Replication is where copies of the same data are maintained on multiple machines (replicas). Replication allows a system to:

  • Reduce latency. Keep data geographically close to users.
  • Increase availability. Allow the system to continue to function when some parts have failed.
  • Increase read throughput. Scale the number of machines that can serve read queries.

The challenge of replication is in handling changes to the data. There are three main approaches to replication: single-leader replication, multi-leader replication, and leaderless replication.

Single-Leader Replication

In single-leader replication, clients send all writes to a single leader node, which communicates changes to all replica follower nodes. Clients can read from any replica. Examples of systems that use this mode include relational databases (MySQL, PostgreSQL, Oracle, SQL Server), some nonrelational databases (MongoDB), and message brokers (Kafka, RabbitMQ).

New Followers

Systems will periodically take a snapshot of the leader's database. This snapshot is used to create the new follower node. The leader will maintain a position in its replication log. The position is also known as the log sequence number (PostgreSQL) or binlog coordinates (MySQL). The follower uses this position to ask the leader for all changes that have happened since the last snapshot. When a node goes down, this same method is used to restore a node.

Leader Failover

Refer to the notes on Raft Distributed Consensus.

Synchronous vs. Asynchronous Replication

In synchronous replication, the leader waits until the follower has confirmed that it received the write before reporting success to the client and making the write visible to other clients. In asynchronous replication, the leader sends the write to the follower but doesn't wait for a response from the follower.

It is impractical for all followers to be synchronous as one node outage would cause the whole system to stall. In practice, only one of the followers is synchronous while the others are asynchronous. If the synchronous follower becomes slow or unresponsive, one of the asynchronous followers is changed to be synchronous. At least two nodes are guaranteed to have an up-to-date copy of the data (semi-synchronous). Fully asynchronous systems are also used in practice.

Eventual Consistency

The delay between a write on the leader to an update on a follower is known as replication lag. In most cases, this lag is only a fraction of a second. This temporary inconsistency is known as eventual consistency.

Read-After-Write Consistency

Read-after-write consistency (or read-your-writes consistency) is a guarantee that clients will always see their own updates. This is implemented as follows:

  1. When a client sends read requests for data it previously modified, the leader will handle the request.
  2. If the time between the read request and the last update is within one minute, it is considered as previously modified.
  3. For more fine-grained control, monitor the replication lag on followers. If the time between the read request and the last update is within the replication lag window, the leader will handle the request.

Monotonic Reads Consistency

When reading from multiple asynchronous followers, a client can see data moving backwards in time. Monotonic reads consistency prevents this by ensuring each client processes its reads from the same replica. This can be accomplished by routing clients to replicas using a hash of its client/user ID. If the replica fails, a client's queries are rerouted to a different replica.

● **Collected data**
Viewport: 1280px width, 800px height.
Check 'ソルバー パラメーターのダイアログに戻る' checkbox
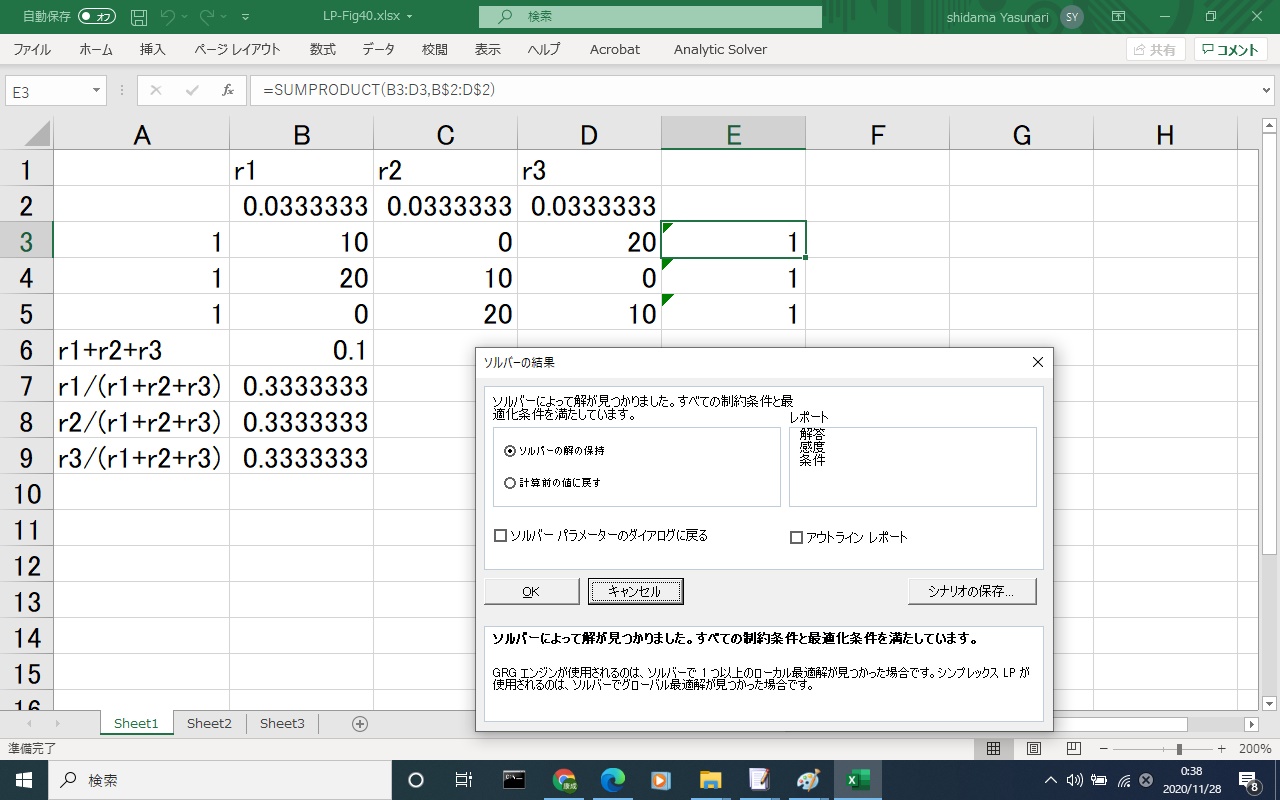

● **Goals**
1. In the replication notes, what term names the delay between a write on the leader and the update on a follower?
2. Condense the paragraph in the replication notes beginning "It is impractical for all followers to be synchronous" into a short bulleted list that keeps its main facts.
The listing comes from a separate source unrelated to the replication notes.

● **Outputs by task**
1. Replication lag.

2.
- Making every follower synchronous is impractical because one node outage would stall the whole system.
- In practice, one follower is synchronous and the rest are asynchronous.
- If the synchronous follower becomes slow or unresponsive, an asynchronous follower is made synchronous.
- This semi-synchronous setup guarantees that at least two nodes hold an up-to-date copy of the data.
- Fully asynchronous systems are also used in practice.